Ни Мишеля, ни меня не удивила ее вспышка. Сколько я знал Валерию, а может быть, и до нашего знакомства, она была антисемиткой. Помню, несколько лет назад среди учебников брата я обнаружил книгу Сартра с блестящими страницами, посвященными антисемитизму. С потрясающей точностью Сартр разобрал на мелкие части механизм антиеврейских настроений крупной французской буржуазии. Боюсь, что он, к сожалению, был плохо информирован. В подавляющем большинстве наши богатые буржуа прекрасно уживаются с буржуа евреями. Антисемиты в Париже — это главным образом торговые служащие. Дело не в том, что они расисты или строят из себя защитников религии, дело в том, что евреи для них — это их хозяева. К антисемитам относятся также и многие мелкие торговцы, которые раньше были приказчиками. Антисемитизм более или менее распространен и среди «вольных художников», а иногда и среди их детей, думающих или скорее повторяющих то, что говорят их родители. Корни антисемитизма лежат в слое магазинных приказчиков. Что касается Валерии, то, как я понял несколькими днями позже, это был особый случай. У нее из-под носа увели должность секретарши, на которую она претендовала, а досталась она какой-то кузине хозяев — двух братьев евреев. Так и случилось, что Валерия и одновременно с ней ее мать, надомная работница из Бельвиля, два ее брата, один — дорожник, а другой — механик, стали ярыми антисемитами.
Я спросил у Мишеля, что слышно о Депардоне, моем близком товарище по лицею, работавшем редактором в префектуре Сены. Мишель ответил, что совсем недавно встретил его мать, которая жила в нашем же квартале. Депардон пришел к выводу, что Франция тупеет, и в начале сентября уехал в Каракас. После ужина, часов около девяти, Мишель надел старый плащ и ушел, не сказав ни слова.
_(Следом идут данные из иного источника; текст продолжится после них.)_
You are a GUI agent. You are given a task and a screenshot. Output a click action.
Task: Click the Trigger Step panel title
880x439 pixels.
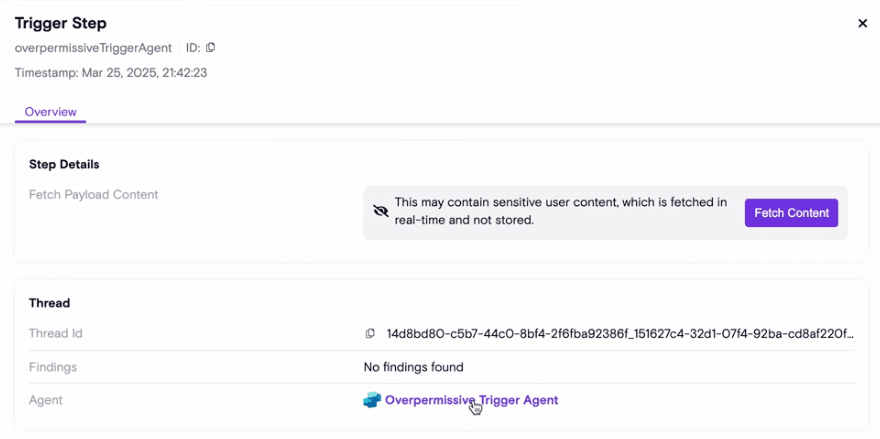[61, 23]
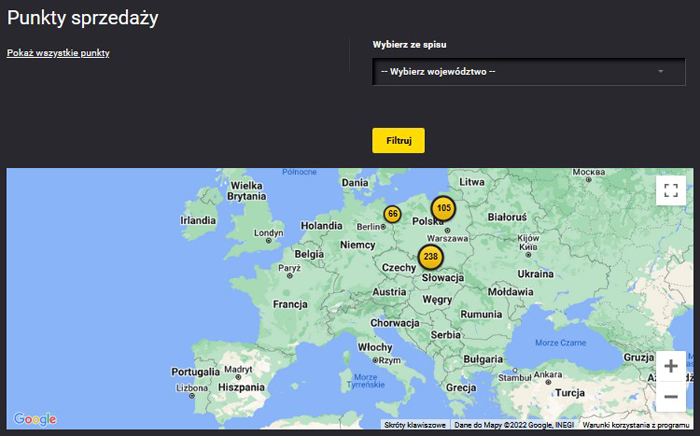This screenshot has width=700, height=436.
Task: Click the Google logo on the map
Action: tap(35, 419)
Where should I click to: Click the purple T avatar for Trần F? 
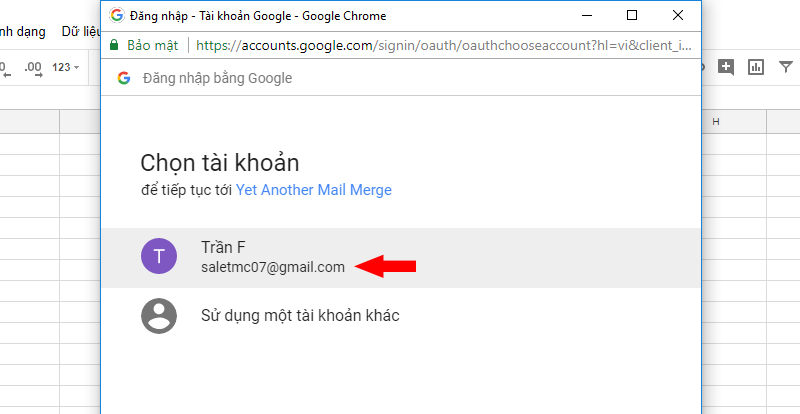pyautogui.click(x=159, y=256)
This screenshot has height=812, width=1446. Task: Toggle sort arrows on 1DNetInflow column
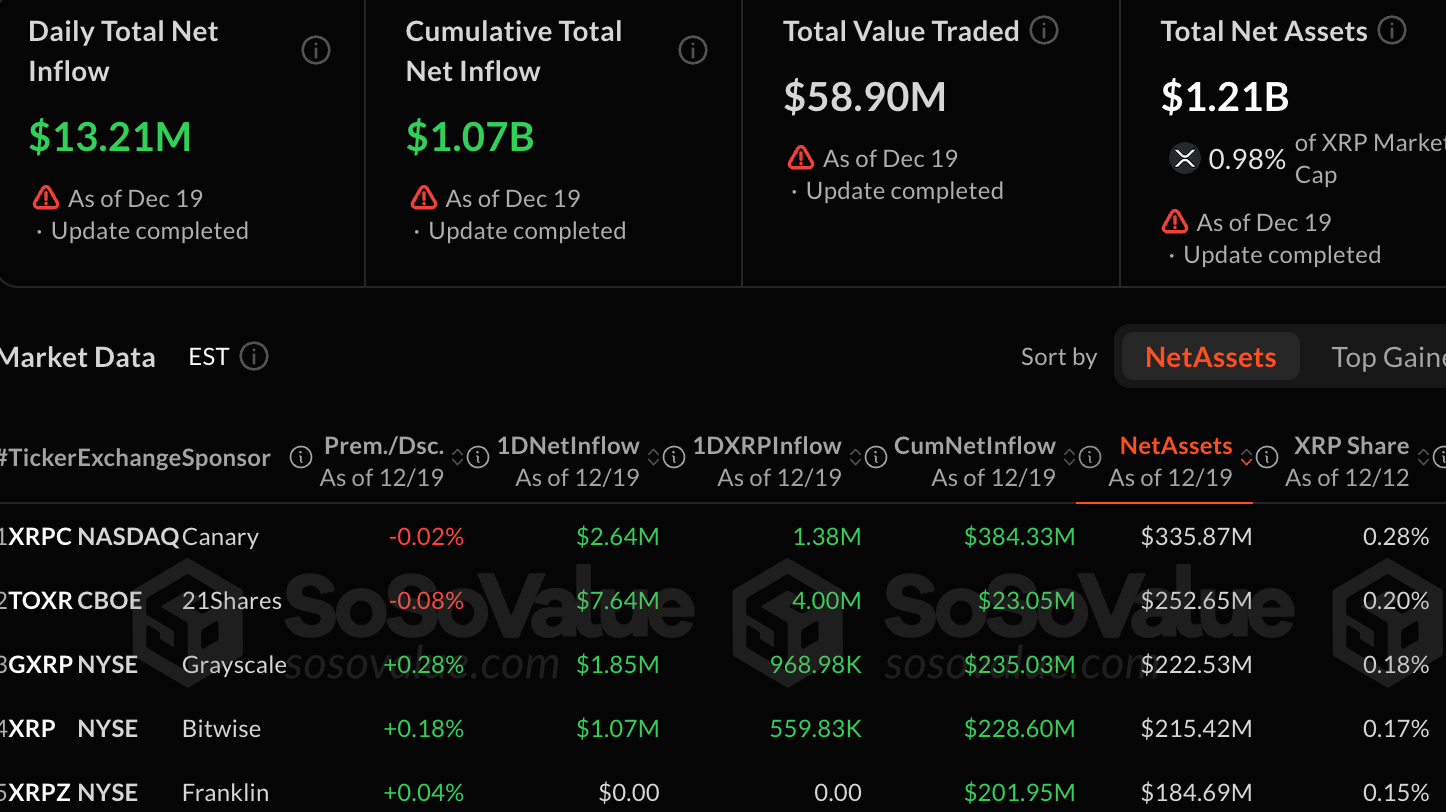coord(653,458)
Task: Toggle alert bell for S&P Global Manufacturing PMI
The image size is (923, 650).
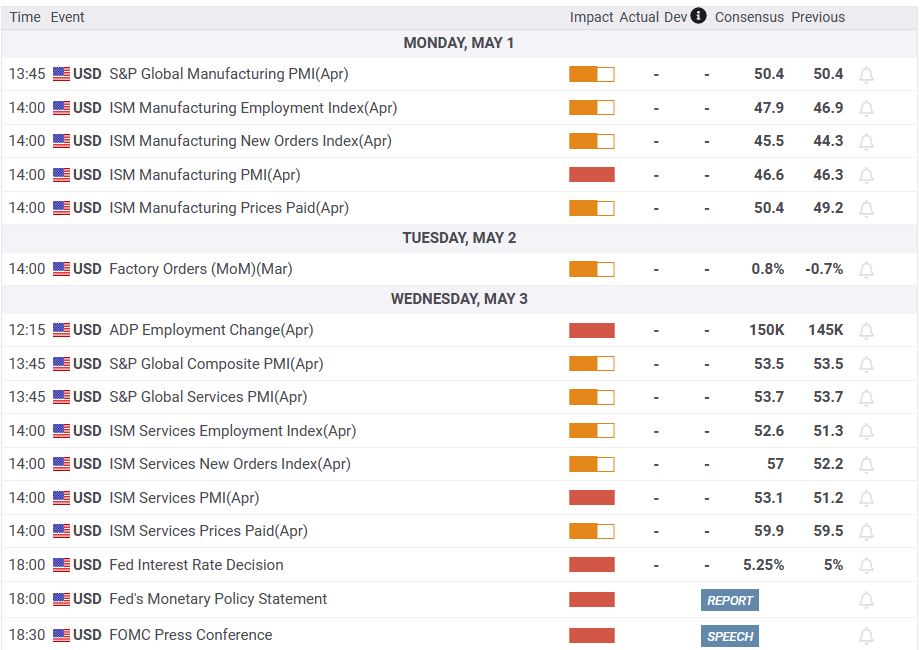Action: (866, 75)
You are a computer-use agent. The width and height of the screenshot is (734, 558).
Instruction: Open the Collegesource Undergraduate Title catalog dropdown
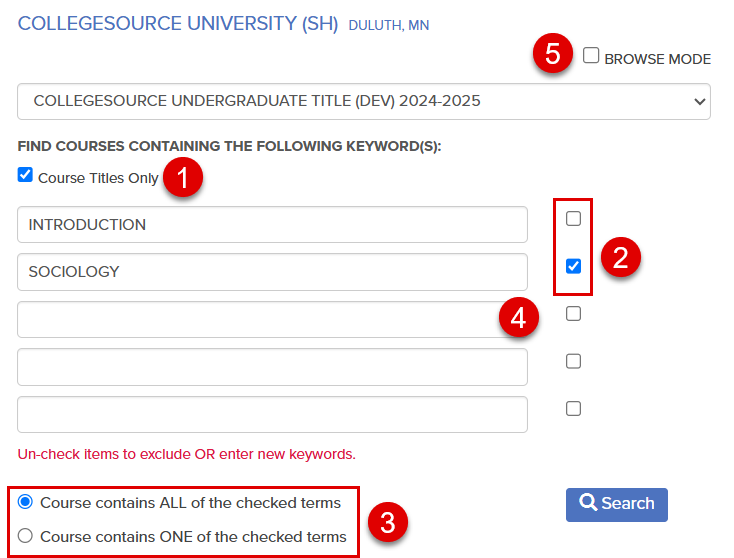[364, 102]
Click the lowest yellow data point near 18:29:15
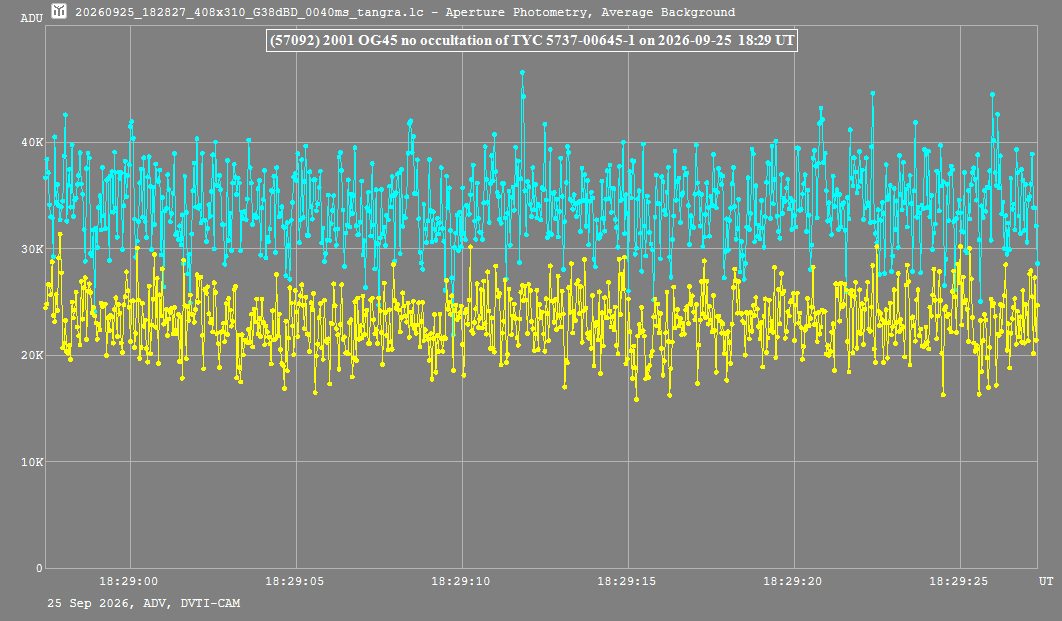 click(x=636, y=400)
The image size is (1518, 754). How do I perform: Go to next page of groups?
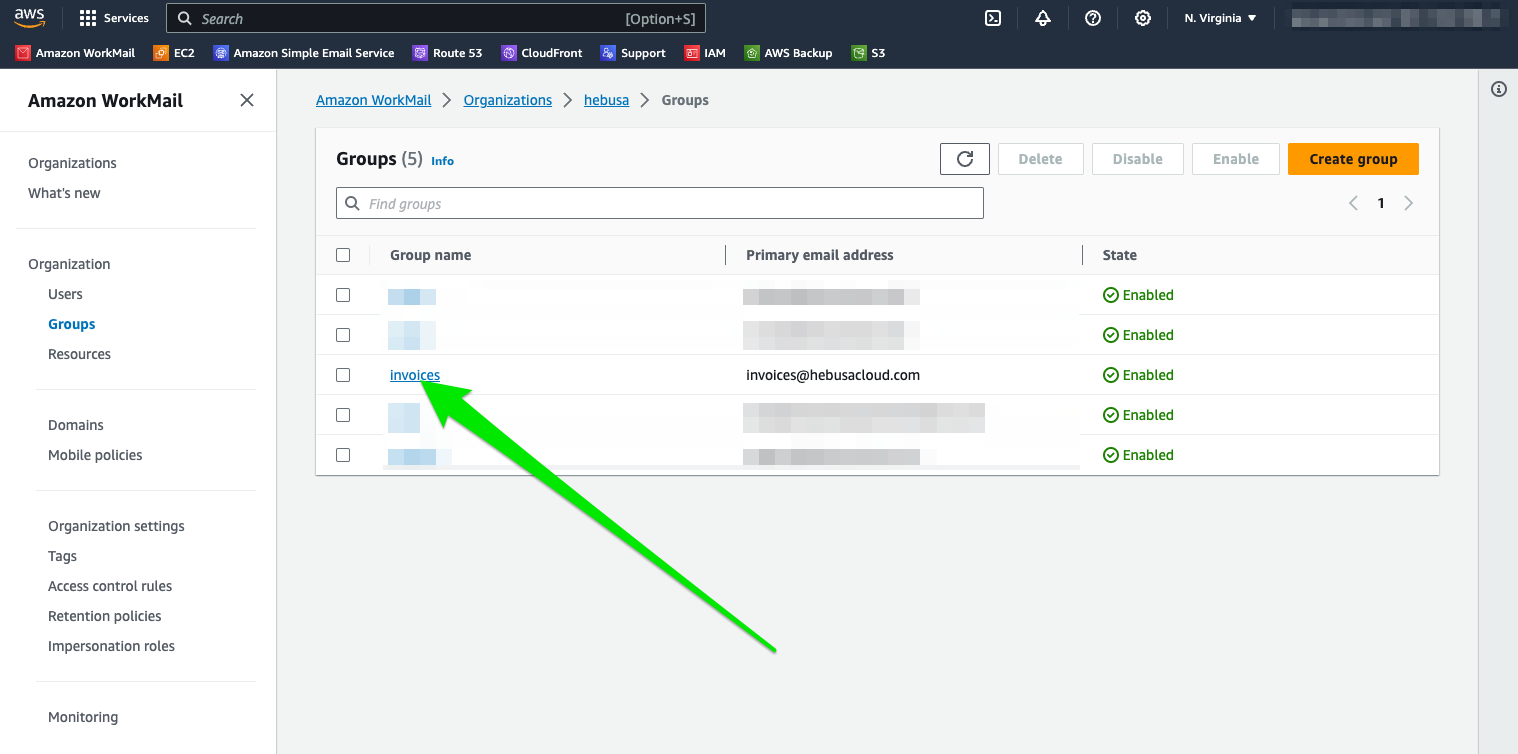pos(1408,203)
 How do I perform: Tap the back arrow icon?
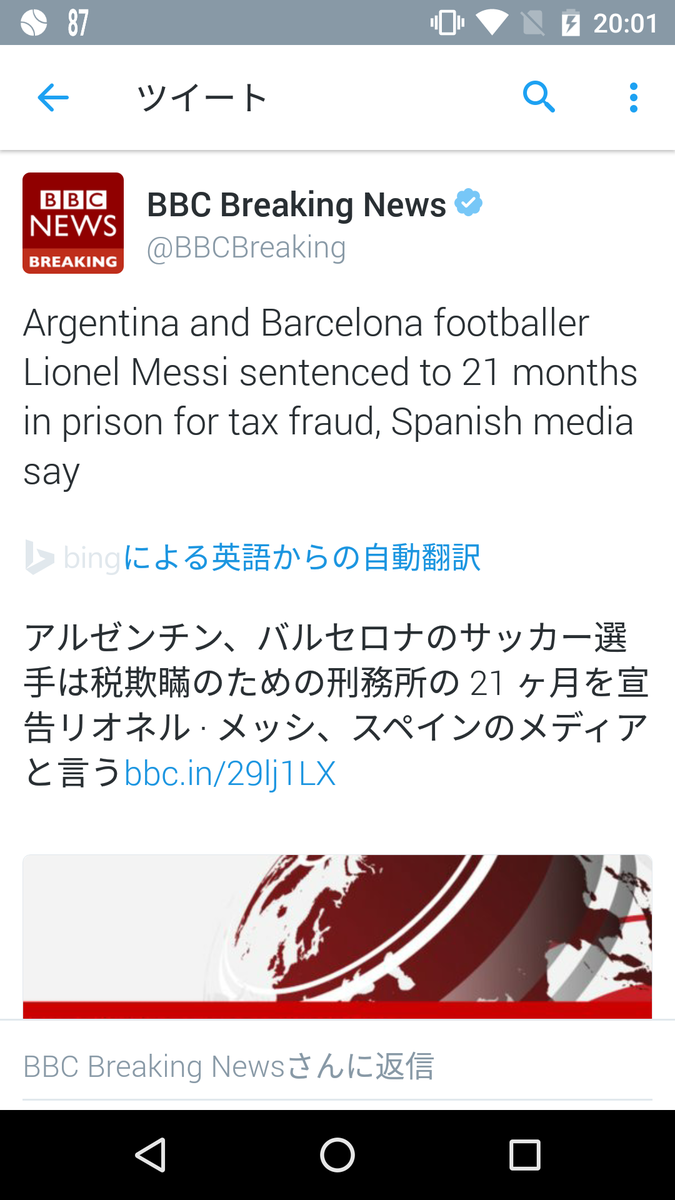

— Опять отправился к этим соплякам, — сказала Валерия. — Теперь он Носильщик. Носильщик! Смех да и только. Носильщик!
— Что тут смешного?
— Ну, ясно, ты же ничего не знаешь. Мне странно даже, что ты подумал о нем, когда обнаружил в кабинете надпись «Носильщик», оставленную каким-то коммунистом. Ты удивишься, когда узнаешь, что для некоторых людей «Носильщик» — значит немало. Я уже не раз в этом убеждалась сама, но то, что я увидела на прошлой неделе, было совсем новое. Брат Эмильены, моей подружки по работе, приехал в отпуск из Алжира. Сами они из Сент-Илер-д’Аркуэ. Так вот, возвращаясь от родителей, он остановился на пару дней в Париже. Сестра решила куда-нибудь сводить его вечером и пригласила меня. В общем, мы отправились на Сен-Жермен-де-Пре. Честно говоря, я никогда раньше там не была. Боже, ну и тоска! Ладно, когда мы прошли мимо всех исторических кафе, то попали в кабачишко, где под музыкальный автомат танцевали три пары. Лично я этих студентов на дух не переношу. На вид — настоящие придурки, но чего-то строят из себя, хотя в себе-то никакой уверенности, да и жизни боятся, в общем, смотреть противно. Короче, посидели мы там с полчаса, не успели даже почувствовать, что именно мы пили — водку или воду, — и убрались оттуда. Время было не позднее, едва перевалило за одиннадцать, поэтому мы болтались по бульвару, пока не увидели по другую сторону на возвышении террасу кафе. Как же оно называется, постой… «Ля Рюмри» — есть такое?